Local partition states. A local property of replica, storage, state machine, etc., associated with the partition:
- Healthy
  State machine is running, everything’s fine.
- Initializing
  Ignite node is online, but the corresponding raft group is yet to complete its initialization.
- Snapshot installation
  Full state transfer is taking place. Once it’s finished, the partition will become healthy or catching-up. Before that, data can’t be read, and log replication is also on pause.
- Catching-up
  Node is in the process of replicating data from the leader, and its data is a little bit in the past. More specifically, node has not replicated the tail of the log, that corresponds to N log entries or log entries for M seconds. The latest index isn’t known on the follower node, while time can be estimated as a difference between safe time and node’s clock, so the time interval seems like a preferred option.
- Broken
  Something’s wrong with the state machine. Some data might be unavailable for reading, log can’t be replicated, and this state won’t be changed automatically without intervention.

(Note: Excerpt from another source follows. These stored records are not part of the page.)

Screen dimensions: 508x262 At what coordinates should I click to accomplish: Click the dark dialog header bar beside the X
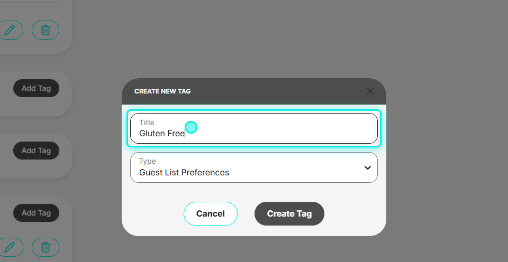point(279,91)
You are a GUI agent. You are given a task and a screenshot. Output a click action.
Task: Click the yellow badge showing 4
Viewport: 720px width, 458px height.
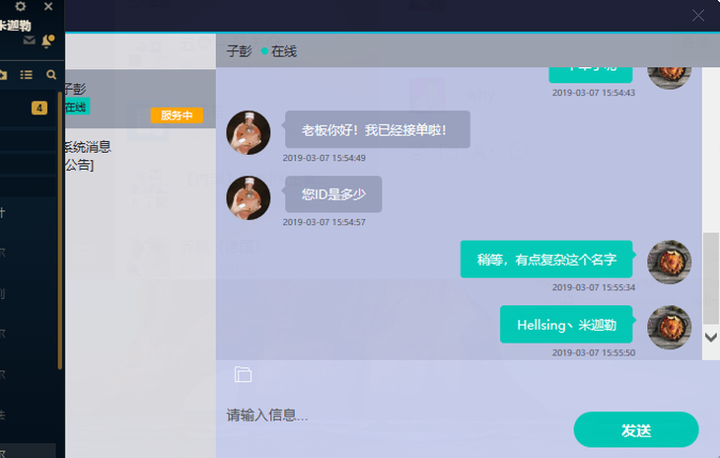(x=39, y=108)

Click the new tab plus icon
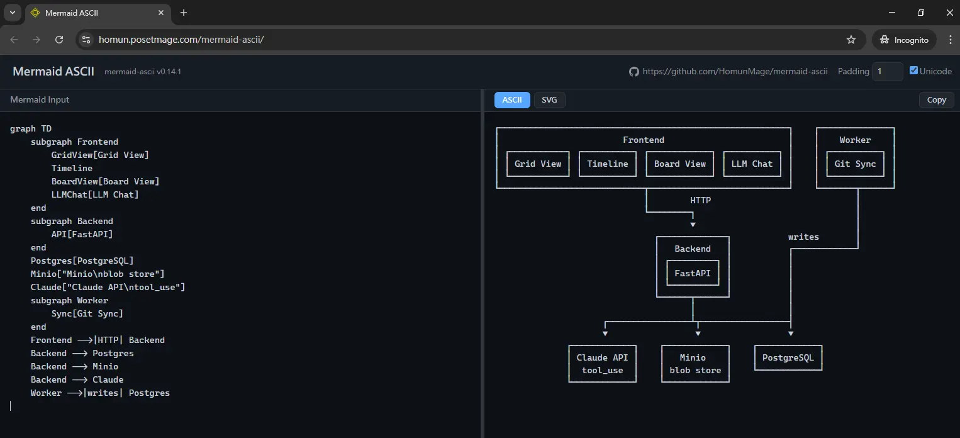coord(184,13)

Global partition states. A global property of a partition, that specifies its apparent functionality from user’s point of view:
- Available partition
  Healthy partition that can process read and write requests. This means that the majority of peers are healthy at the moment.
- Degraded partition
  This state represents the partition that is by all means available to the user, but is at a higher risk of having issues than other partitions. For example, one of the group's peers is offline. There’s still a majority, but the backup factor is lowered.
- Read-only partition
  Partition that can process read requests, but can’t process write requests. There’s no healthy majority, but there’s at least one alive (healthy/catch-up) peer that can in principle process historical read-only queries.
- Unavailable partition
  Partition that can’t process any requests.

Building blocks

Building blocks are a set of operations that can be executed by Ignite or by the user in order to improve cluster state.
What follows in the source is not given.